Saudi Arabia has put over 300 people to death in 2024, according to an AFP tally, after four executions announced on Tuesday brought the kingdom’s total to a level far outstripping the highest known annual figures.
The death penalty was carried out against three people convicted of drug smuggling and another for murder, the official Saudi Press Agency reported, citing the interior ministry.
It brings the total number of executions for the year to 303, according to the tally based on state media reports.
The Gulf monarchy had enacted the death penalty 200 times by the end of September, according to the same tally of official data, indicating a rapid rate of executions in recent weeks.
Saudi Arabia executed the third highest number of prisoners in the world in 2023 after China and Iran, according to Amnesty International.
Previously the record number of executions in a single year in the country had stood at 196 in 2022, said the London-based human rights group, which began recording the annual figures in 1990.
Taha al-Hajji, legal director of the Berlin-based European Saudi Organisation for Human Rights (ESOHR), condemned the ‘rocket speed’ of executions in 2024, calling it ‘incomprehensible and inexplicable’.
Human rights activists had previously warned Saudi Arabia could exceed 300 executions this year, with one execution being recorded almost every day.
Saudi Crown Prince Mohammed bin Salman has overseen more than 1,450 executions since taking on the role in 2015
Saudi Arabia executed the third highest number of prisoners in the world in 2023 after China and Iran , according to Amnesty International (a man kneels moments before being beheaded in Saudi Arabia)
The Kingdom has also been criticised for cracking down on free speech after Saudi artist Mohammed al-Hazza, 48, was recently sentenced to more than two decades in prison over political cartoons that allegedly insulted the Gulf kingdom’s leadership.
Under Crown Prince Mohammed bin Salman, the Saudi judiciary in the past two years has ‘convicted and handed down lengthy prison terms on dozens of individuals for their expression on social media’, human rights groups Amnesty International and ALQST said in April.
Saudi officials say the accused committed terrorism-related offences.
‘The case of Mohammed al-Hazza is one example of the suppression of freedom of expression in Saudi Arabia, which has not spared anyone, including artists,’ Sanad operations manager Samer Alshumrani told AFP.

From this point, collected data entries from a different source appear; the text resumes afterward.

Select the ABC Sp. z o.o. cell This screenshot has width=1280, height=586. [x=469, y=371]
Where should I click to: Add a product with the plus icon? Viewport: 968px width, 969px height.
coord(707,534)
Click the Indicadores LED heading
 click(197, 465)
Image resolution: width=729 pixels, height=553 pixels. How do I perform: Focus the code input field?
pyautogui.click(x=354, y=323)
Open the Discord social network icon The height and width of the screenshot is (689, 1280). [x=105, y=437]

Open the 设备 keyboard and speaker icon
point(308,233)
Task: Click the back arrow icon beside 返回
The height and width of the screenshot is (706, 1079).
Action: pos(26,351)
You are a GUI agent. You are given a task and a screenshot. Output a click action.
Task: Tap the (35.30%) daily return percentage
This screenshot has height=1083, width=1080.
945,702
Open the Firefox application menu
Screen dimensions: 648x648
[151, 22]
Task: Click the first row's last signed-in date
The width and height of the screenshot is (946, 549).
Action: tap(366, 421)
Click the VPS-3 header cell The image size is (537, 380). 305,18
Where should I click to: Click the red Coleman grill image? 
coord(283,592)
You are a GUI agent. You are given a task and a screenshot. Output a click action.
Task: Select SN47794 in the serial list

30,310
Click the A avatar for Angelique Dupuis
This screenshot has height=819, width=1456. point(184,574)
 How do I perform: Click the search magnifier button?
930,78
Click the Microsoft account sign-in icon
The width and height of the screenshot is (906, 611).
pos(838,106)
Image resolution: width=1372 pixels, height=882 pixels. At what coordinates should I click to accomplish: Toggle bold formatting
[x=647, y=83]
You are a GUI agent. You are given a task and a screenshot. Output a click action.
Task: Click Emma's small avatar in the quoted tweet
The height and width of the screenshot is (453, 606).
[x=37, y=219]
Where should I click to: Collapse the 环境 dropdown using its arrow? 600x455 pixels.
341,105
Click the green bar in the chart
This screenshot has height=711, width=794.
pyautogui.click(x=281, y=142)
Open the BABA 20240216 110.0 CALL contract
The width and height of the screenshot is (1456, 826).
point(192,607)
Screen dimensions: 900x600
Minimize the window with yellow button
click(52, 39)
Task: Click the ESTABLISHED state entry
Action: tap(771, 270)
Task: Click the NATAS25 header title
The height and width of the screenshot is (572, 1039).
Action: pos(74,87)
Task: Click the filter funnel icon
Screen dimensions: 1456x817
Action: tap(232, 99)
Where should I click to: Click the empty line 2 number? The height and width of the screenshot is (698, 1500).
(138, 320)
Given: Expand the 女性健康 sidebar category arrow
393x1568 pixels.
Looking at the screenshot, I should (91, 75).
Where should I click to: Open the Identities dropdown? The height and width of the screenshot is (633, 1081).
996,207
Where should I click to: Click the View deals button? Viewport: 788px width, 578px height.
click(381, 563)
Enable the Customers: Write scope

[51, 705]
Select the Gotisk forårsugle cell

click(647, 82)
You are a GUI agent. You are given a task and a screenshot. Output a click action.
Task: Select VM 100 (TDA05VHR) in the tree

‘This is supported by the politicised, non-independent judiciary in Saudi Arabia.’
Al-Hazza’s sentence came days after Saudi Arabia was denied a seat on the UN’s Human Rights Council in October.
The Saudi Arabian government has continued to attempt to present itself as a reformed country that has made progress on gender equality and human rights despite the shocking rate of executions and free speech crackdowns.
Since taking on the role of Crown Prince in 2015, Salman has overseen more than 1,450 executions and, despite a mortarium on the use of the death penalty for minor offences in 2020, the instances of capital punishment reached a monthly record high of 41 in August.
The brutal regime has also served lengthy prison sentences to several women, often during secret trials, after they were caught using social media to advocate for more rights and freedoms for women.
One such woman, Manahel al-Otaibi, 30, was sentenced to 11 years in prison for ‘terrorist offences’ after the Saudi Arabian fitness instructor posted messages about female empowerment online.
Manahel al-Otaibi, 30, was jailed for 11 years after posting about female empowerment on social media
Saudi Arabia has a shocking record on gender equality (File image)
In October, Manahel told her family she had been stabbed in the face with a sharp pen and required stitches – but when her family attempted to report the attack to the Saudi government’s Human Rights Commission, they were allegedly ignored.
Yet Saudi Arabia was chosen in March to chair a UN commission that is meant to promote gender equality and empower women.
To the dismay of human rights groups across the globe, Saudi Arabia’s envoy to the UN, Abdulaziz Alwasil, was elected as chair of the Commission on the Status of Women (CSW) in a completely unopposed race at the group’s annual meeting in New York.
He was even endorsed by a group of Asia-Pacific states on the commission, despite his nation’s notorious record on gender equality, which human rights groups were quick to point out.
Louis Charbonneau, UN director at Human Rights Watch, said at the time: ‘Saudi Arabia’s election as chair of the UN Commission on the Status of Women shows shocking disregard for women’s rights everywhere.
‘A country that jails women simply because they advocate for their rights has no business being the face of the UN’s top forum for women’s rights and gender equality.
‘Saudi authorities should demonstrate that this honor was not completely undeserved and immediately release all detained women’s rights defenders, end male guardianship and ensure women’s full rights to equality with men.’
Saudi lawmakers passed a law in 2022 that claims to have increased the ‘personal status’ of women in the nation.
But the law explicitly says that a woman has to obtain permission from a male guardian to marry.
It also says that a wife has to obey her husband in a ‘reasonable manner’, and states that her husband’s financial support depends on her ‘obedience.’
A husband can withdraw financial support for reasons including refusing to have sex with him, live in a marital home or travel with him without a ‘legitimate excuse.’